Calligraphies, 90x70 cm, 2012 laque de Coromandel,

la laque est gravée afin de retrouver l'apprêt, mat et blanc

Détail d'incrustation de coquilles d’œufs.

La laque, un rêve intemporel

A l'origine, la laque est la sève de l'arbre à laque (rhus vernicifera). Au contact de l'air, elle durcit pour former une couche protectrice et imperméable. Depuis 3000 ans avant J-C, on la passe en couches successives au pinceau pour protéger les objets utilitaires comme des peignes, des bols.

L' ornementation est devenue de plus en plus complexe, transformant les plus simples objets du quotidien en œuvres d'art. Chaque culture a su se l'approprier pour créer un art propre a sa culture. La Chine est réputée pour ses laques gravées, tandis que le Japon crée ses décors à la poudre d'or. La Corée y incruste de la nacre, de la coquille d’œuf pour le Vietnam. .

 

La laque se réinvente à travers les siècles et les continents, même son genre se transforme. Lorsque l'on désigne la matière brute, la laque est féminin, mais pour un objet fini on parle d'un laque au masculin.

 

Lorsque les Européens découvrent l'Asie, ils sont immédiatement fascinés par cet art. Mais ces objets coûtent chers, les achats sont contrôlés et la laque brute ne supporte pas le voyage en bateau.

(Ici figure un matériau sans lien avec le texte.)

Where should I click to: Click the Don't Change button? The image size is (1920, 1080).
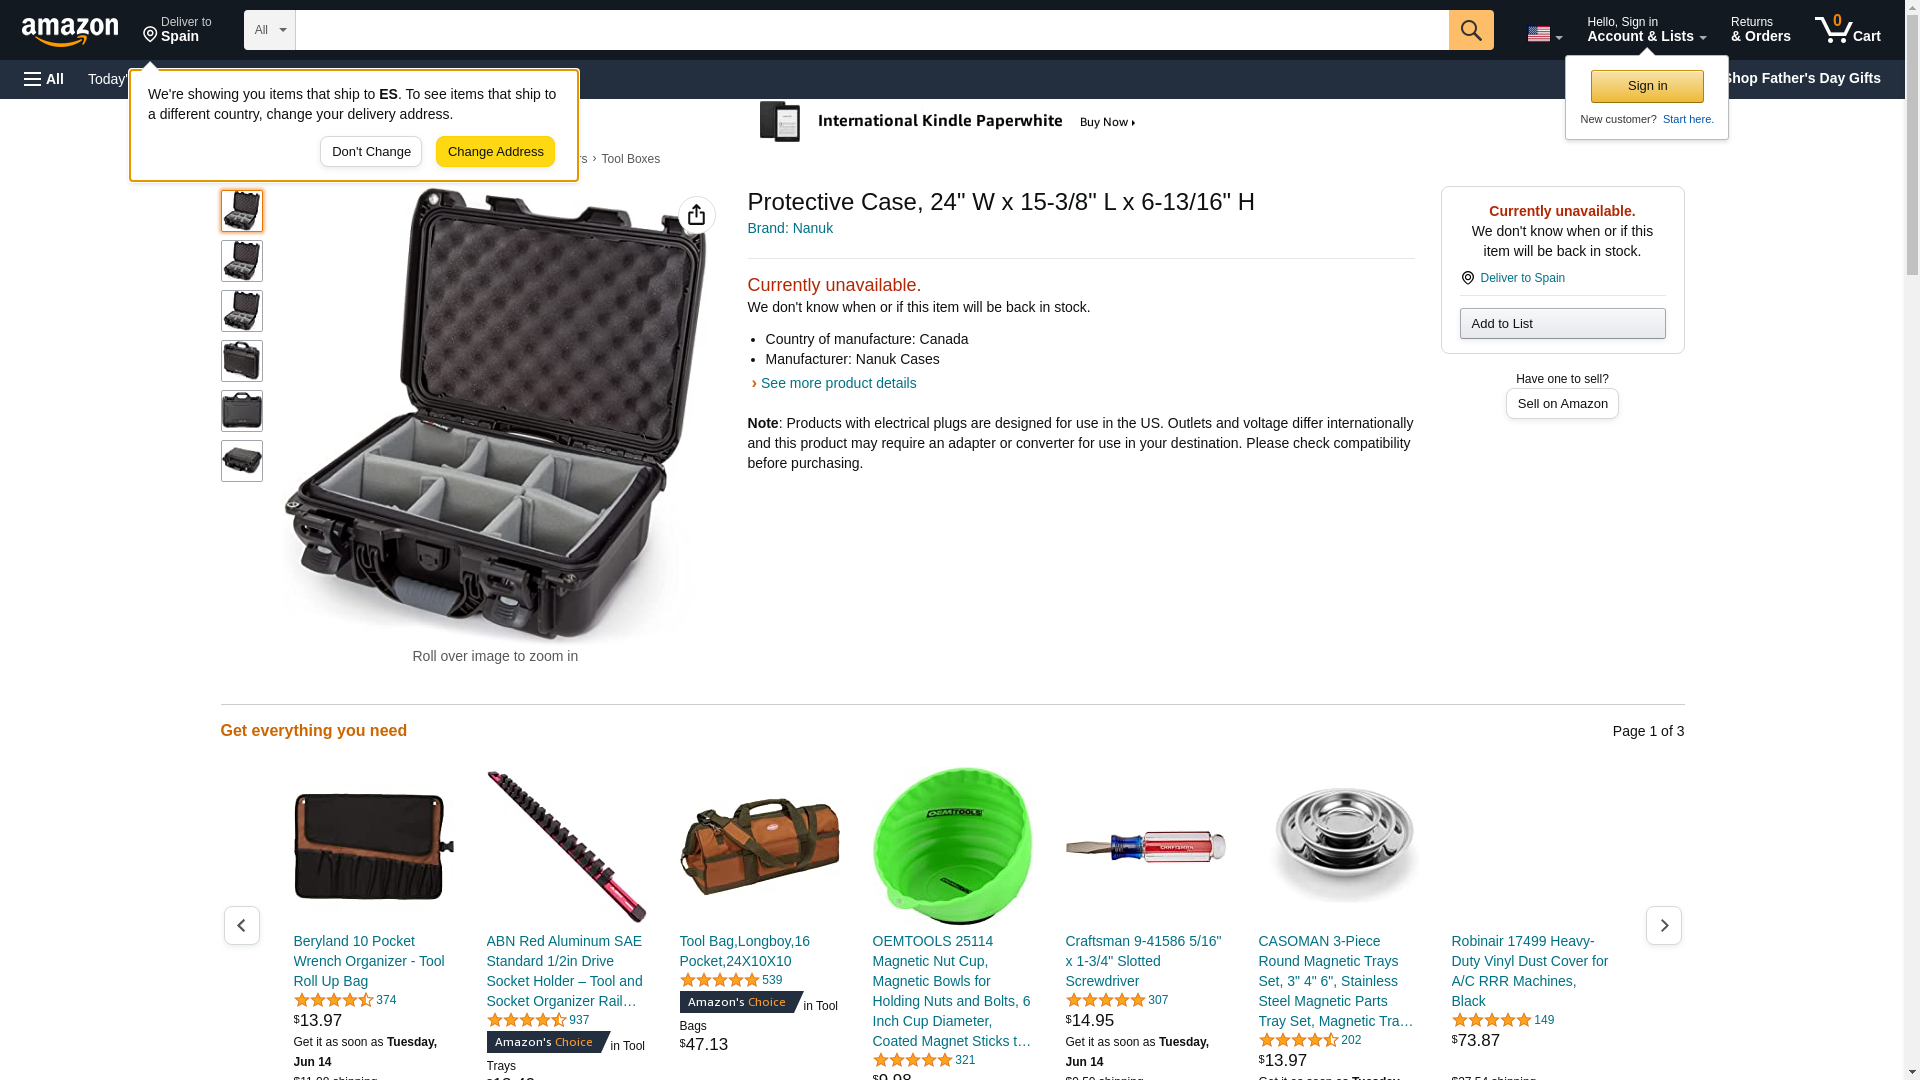(x=371, y=152)
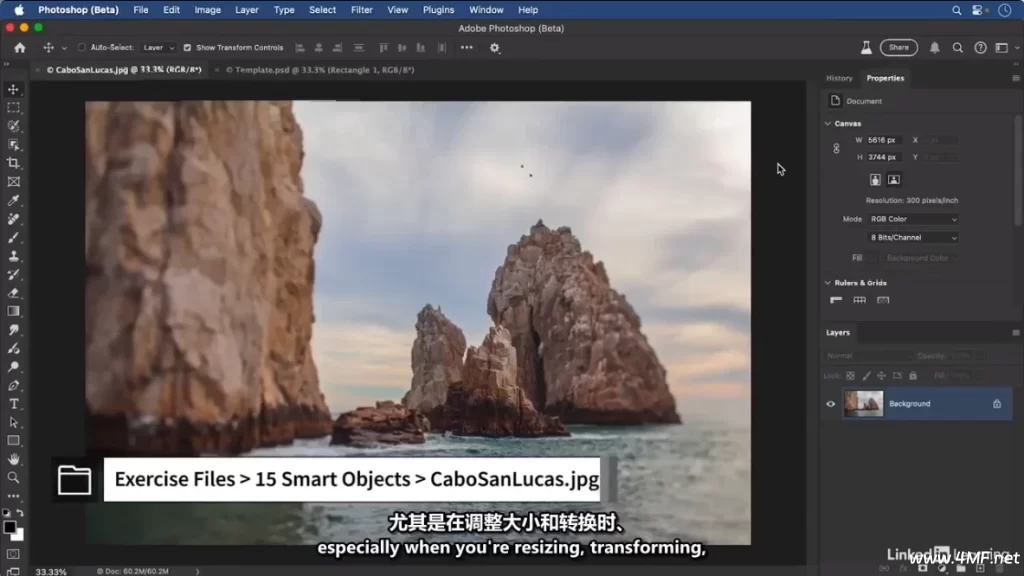Click the Background layer thumbnail
Viewport: 1024px width, 576px height.
pos(864,404)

On cherche alors à l'imiter, et au XVIIIème siècle, les frères Martin mirent au point le vernis Martin à base de copal et d'huile de lin.  Ainsi est née la tradition de la laque européenne, ou vernis gras.

 

Aujourd'hui je continue cette tradition en apprêtant des panneaux de bois à la colle de peau de lapin et au blanc de meudon. Les pigments sont broyés avec le vernis, les couches sont passées, séchées, puis poncées à la main. Vient ensuite le travail de décor réalisé au pinceau, avant la finition et le lustrage, étape finale qui révèle la brillance et surtout la profondeur inimitable des laques.